III – Fundamentação de Facto
O Tribunal a quo, considerou a seguinte factualidade como provada:
1. O Autor foi trabalhador da empresa “Café restaurante M… Lda.” até 28/1/2013, data em que comunicou à entidade patronal a resolução do contrato com justa causa por falta de pagamento dos últimos quatro Salários e Férias e subsídio de férias do ano anterior. Cf. o PA, maxime fs. 19 e sgs.
2. Ao tempo da cessação o vencimento mensal do Autor, objeto de declaração à Segurança Social e apo Fisco, eram 485 €. Cf. o P.A.
3. Em 7 de Outubro de 2014 deu entrada o Requerimento inicial da ação de insolvência da patronal vinda a referir, tendo-lhe cabido o nº 702/14.4 T8BECBR. Cf. P.A.
4. No dia 3 de Fevereiro de 2015 o Autor apresentou, nos serviços da Segurança Social, o requerimento para pagamento dos créditos emergentes do contrato de trabalho e da sua cessação, que integra fls. 1 do processo administrativo e aqui se dá como reproduzido.
5. Nesse requerimento os créditos a pagar, entre retribuições e indemnização pela resolução com justa causa, totalizavam 25 825,97€. Cf. P.A.
6. No lugar próprio do formulário do requerimento, nem o administrador da insolvência apuseram declaração de confirmação da dívida.
7. Porém, anexa ao requerimento estava uma declaração da administradora judicial da insolvência, segundo a qual tais créditos haviam sido reclamados na insolvência e estavam devidamente reconhecidos como de natureza privilegiada. Além disso, com o requerimento ia junta uma declaração escrita, em separado, nesses mesmos termos, assinada pelo representante legal da entidade patronal.
8. Emitidos, pelos serviços jurídicos do Réu, os pareceres cujo teor a fs. 60 a 63 e 85 a 87 do PA aqui se dá como reproduzido e, com base neles, foi determinada, pelo Senhor Presidente do Conselho de Gestão do Réu, por despacho de 6/11 de 2017, o indeferimento do sobredito requerimento.

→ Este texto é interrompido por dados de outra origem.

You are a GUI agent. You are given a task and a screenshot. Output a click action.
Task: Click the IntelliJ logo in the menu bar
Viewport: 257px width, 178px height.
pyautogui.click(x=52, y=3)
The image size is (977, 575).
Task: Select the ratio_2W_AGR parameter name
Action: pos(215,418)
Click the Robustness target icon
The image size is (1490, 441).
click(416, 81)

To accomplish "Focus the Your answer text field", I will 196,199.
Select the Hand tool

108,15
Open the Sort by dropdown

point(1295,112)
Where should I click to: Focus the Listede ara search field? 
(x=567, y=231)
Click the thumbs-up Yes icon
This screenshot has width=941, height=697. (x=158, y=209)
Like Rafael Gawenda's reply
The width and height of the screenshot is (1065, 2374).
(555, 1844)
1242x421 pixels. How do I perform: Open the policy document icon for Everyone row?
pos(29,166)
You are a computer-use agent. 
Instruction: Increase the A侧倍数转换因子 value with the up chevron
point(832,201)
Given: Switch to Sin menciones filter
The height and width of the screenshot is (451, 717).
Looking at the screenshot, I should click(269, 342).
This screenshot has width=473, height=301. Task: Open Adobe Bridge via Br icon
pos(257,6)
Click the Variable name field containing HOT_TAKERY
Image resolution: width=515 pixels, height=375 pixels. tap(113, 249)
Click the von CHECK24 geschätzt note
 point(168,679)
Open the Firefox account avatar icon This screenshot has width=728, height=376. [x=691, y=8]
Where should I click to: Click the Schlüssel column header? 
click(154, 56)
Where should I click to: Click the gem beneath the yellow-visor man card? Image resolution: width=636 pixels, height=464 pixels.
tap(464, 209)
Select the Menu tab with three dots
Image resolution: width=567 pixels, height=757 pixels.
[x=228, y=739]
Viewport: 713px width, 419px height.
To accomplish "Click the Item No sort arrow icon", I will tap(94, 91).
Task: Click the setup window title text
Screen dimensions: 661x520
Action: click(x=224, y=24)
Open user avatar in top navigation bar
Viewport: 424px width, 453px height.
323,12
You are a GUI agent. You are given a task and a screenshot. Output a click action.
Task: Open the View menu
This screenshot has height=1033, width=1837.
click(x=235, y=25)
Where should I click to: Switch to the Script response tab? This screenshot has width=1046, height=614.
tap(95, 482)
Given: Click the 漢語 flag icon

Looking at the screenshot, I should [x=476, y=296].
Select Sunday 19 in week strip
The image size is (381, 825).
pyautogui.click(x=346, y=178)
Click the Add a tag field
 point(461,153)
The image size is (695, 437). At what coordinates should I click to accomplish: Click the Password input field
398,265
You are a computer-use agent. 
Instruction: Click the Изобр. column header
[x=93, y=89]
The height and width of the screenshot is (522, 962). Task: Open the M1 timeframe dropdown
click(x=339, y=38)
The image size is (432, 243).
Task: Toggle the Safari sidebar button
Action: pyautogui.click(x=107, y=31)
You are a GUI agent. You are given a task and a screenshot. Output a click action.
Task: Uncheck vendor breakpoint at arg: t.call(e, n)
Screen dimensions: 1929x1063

9. Tal despacho foi comunicado ao Autor por carta registada do mesmo dia, cujo teor a fs. 90 e vº do PA aqui se dá como reproduzido transcrevendo o seguinte excerto:
“Os Fundamentos para o deferimento parcial são os seguintes:
Os créditos requeridos não se encontram abrangidos pelo período de referência, ou seja, nos seis meses que antecedem a propositura da ação (Insolvência, falência, Recuperação de empresa ou PEC) nos termos do nº 1 do artigo 319º da lei 35/2004 de 29 de Julho, ou após a data da propositura da ação, nos termos do nº 2 do mesmo artigo”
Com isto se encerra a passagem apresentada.